Brown Supports Final Confirmation of Trump's VA Secretary Nominee

Press Release

Date: Feb. 13, 2017
Location: Washington, DC

U.S. Sen. Sherrod Brown (D-OH) -- a member of the Senate Veterans' Affairs Committee -- voted to confirm Dr. David Shulkin, President Donald Trump's nominee to serve as Secretary of the U.S. Department of Veterans Affairs (VA).

"I've worked with Dr. Shulkin to make improvements to the VA for Ohioans, and have seen his commitment to acting in the best interest of our nation's veterans," said Brown. "I'm supporting his nomination because I trust Dr. Shulkin will work with the Veterans' Committee and me to do right by our veterans.

"I expressed serious concerns that President Trump's comments about privatizing the VA could put veterans at risk. Dr. Shulkin made a commitment -- both in our private meeting and in front of the American people at his hearing -- to protect veterans from privatization, and he assured the Committee that President Trump shares his position. I intend to hold Dr. Shulkin to his word.

"When we allowed for-profit charter school operators to inject profits into Ohio education, they treated taxpayers like ATMs and shortchanged students -- we cannot allow the same thing to happen to our veterans. Veterans earn the right to top-quality healthcare through service and sacrifice, and I will not allow us to shirk our responsibility to military families by putting corporate profits ahead of their healthcare."

During his confirmation hearing last month, Brown questioned Shulkin on the impact that the Administration's federal hiring freeze and support for privatizing veterans' health care would have on Ohio veterans. During the hearing, Brown secured a commitment from Dr. Shulkin to implement the Memorandum of Agreement placing the Veterans History Center at the Dayton Veterans Affairs Medical Center (VAMC). Brown has worked for years to ensure the Center would come to Dayton. View Brown's questioning of Dr. Shulkin here.

Brown recently joined 54 of his fellow members of Congress to demand President Trump exempt the entire VA and all veterans seeking federal jobs from the Presidential Memorandum freezing federal hiring. Although acting VA Director Robert Snyder has said VA will continue to hire front-line caregivers despite the President's action, VA cannot hire doctors and nurses without human resources staff, or process the backlog of claims for veterans without having enough workers on the job.

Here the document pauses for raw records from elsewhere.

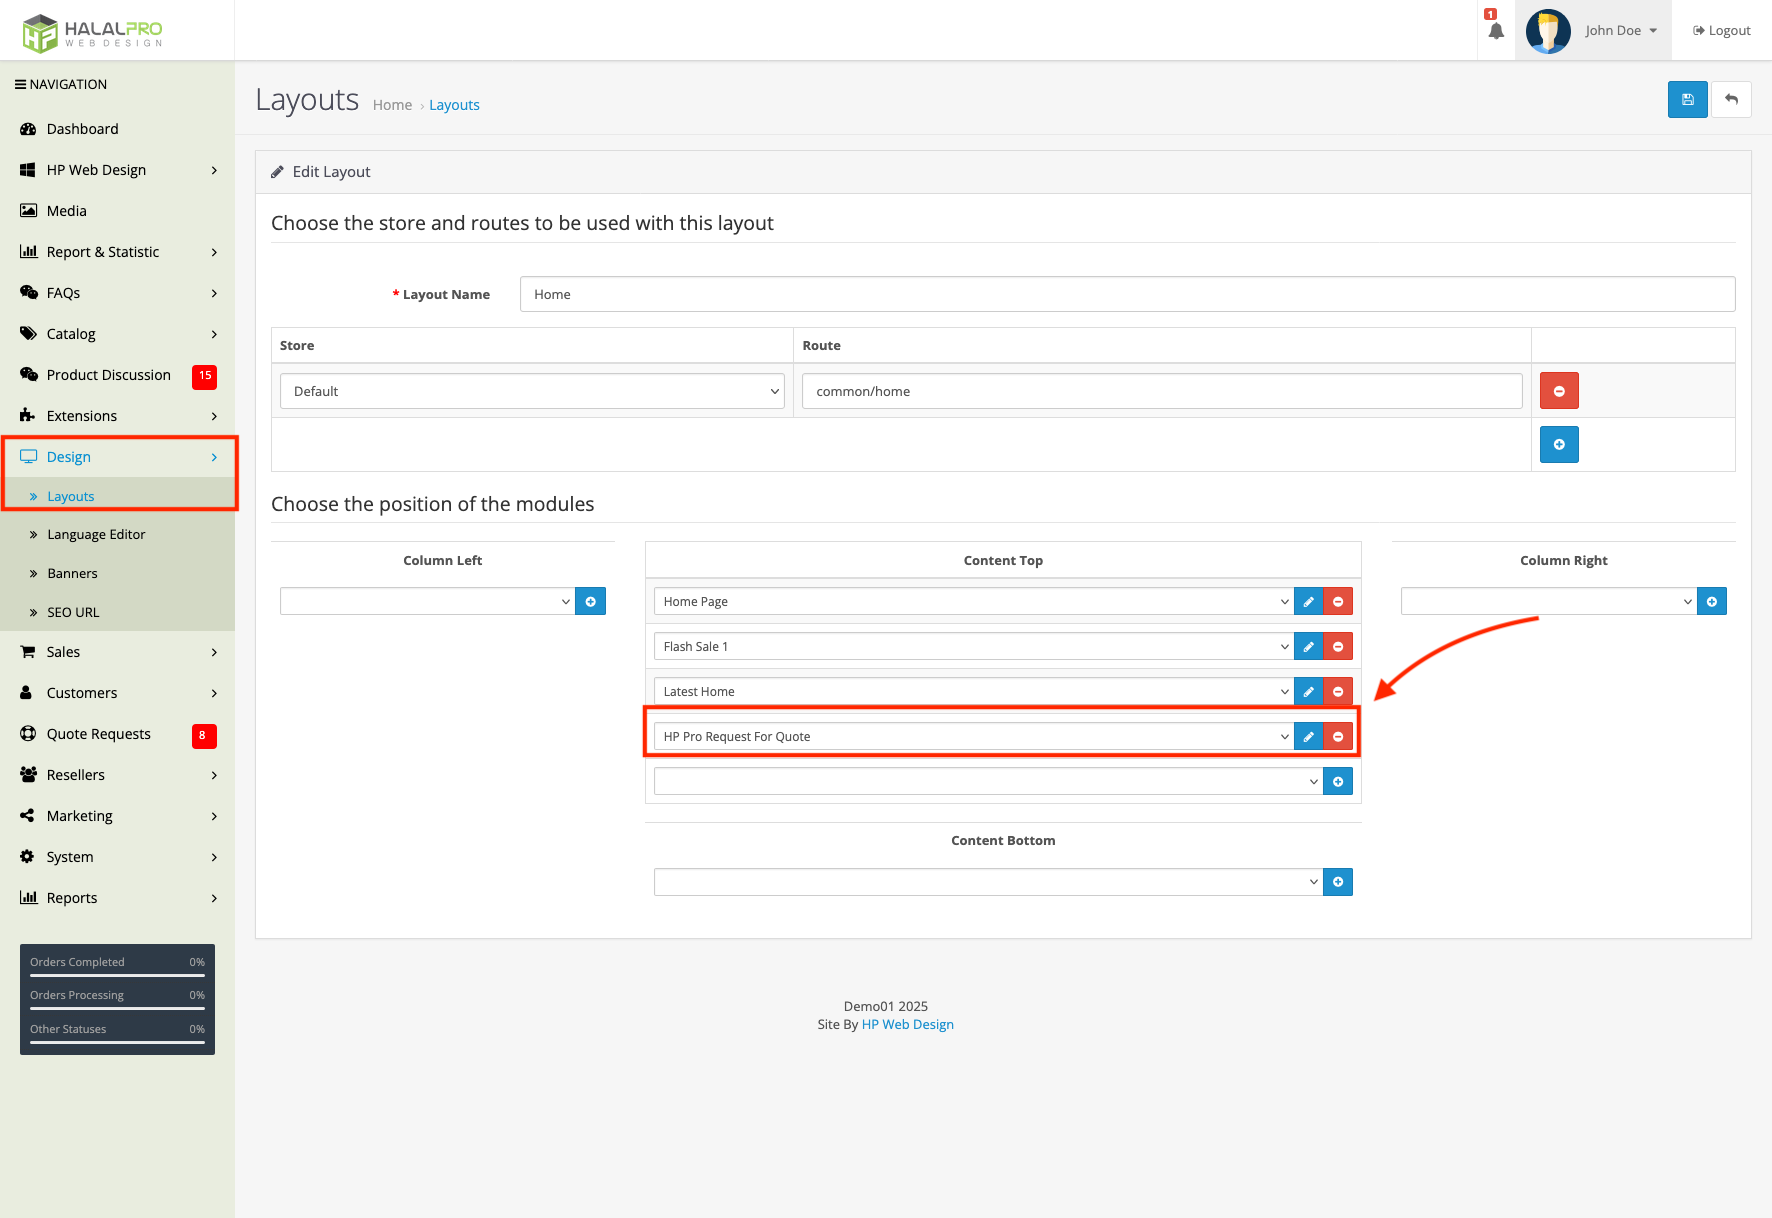This screenshot has height=1218, width=1772.
Task: Add module to Content Bottom
Action: (1337, 882)
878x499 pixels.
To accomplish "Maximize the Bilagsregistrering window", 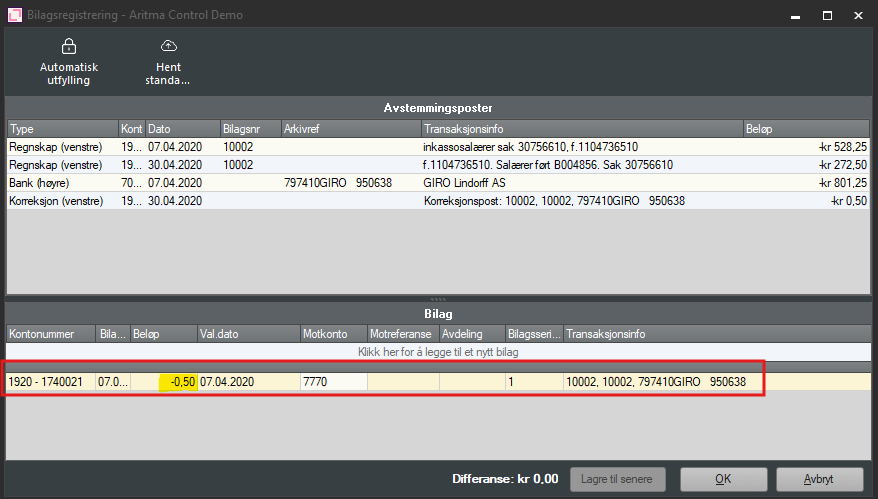I will point(827,15).
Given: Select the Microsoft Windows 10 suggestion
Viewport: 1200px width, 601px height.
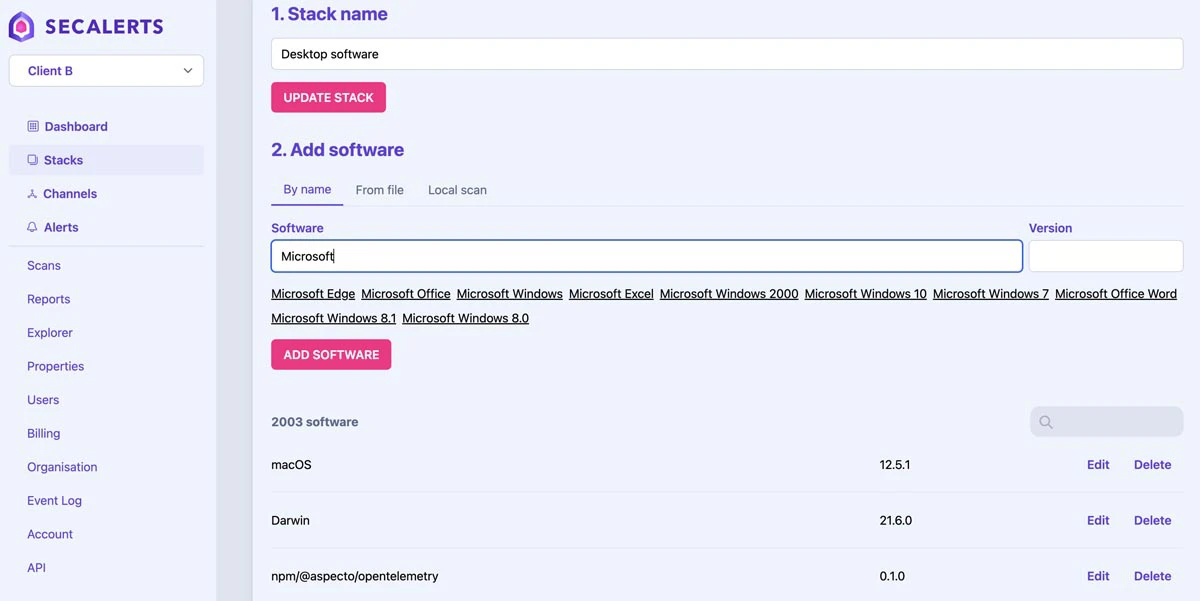Looking at the screenshot, I should coord(865,293).
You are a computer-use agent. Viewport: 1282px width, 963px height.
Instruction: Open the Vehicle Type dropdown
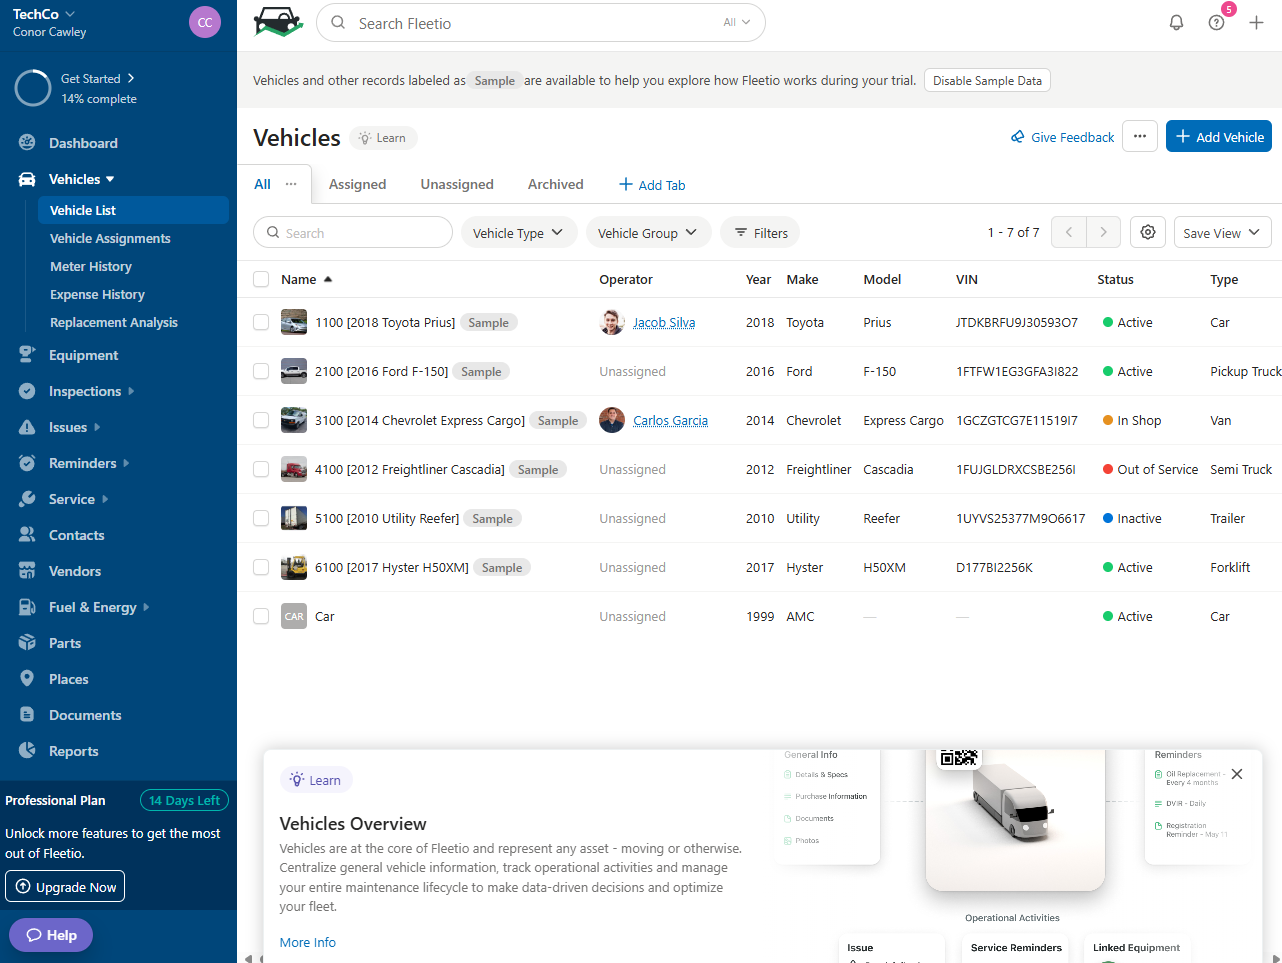pos(519,232)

Veterans make up 31 percent of the federal workforce and a hiring freeze could prevent veterans from finding employment, including many who are transitioning from the military to civilian service and may be disabled. The hiring freeze will also add to the chronic workforce shortages that are plaguing VA, where more than 40 percent of senior officials are currently eligible for retirement and, according to Shulkin, there are more than 45,000 vacancies.

Ohio veterans' care could also be threatened by efforts to privatize VA's health care system. Privatization would fail to provide veterans with the specialized care and services they need. Veterans groups overwhelmingly oppose privatization of their health care and Brown joins them in this opposition.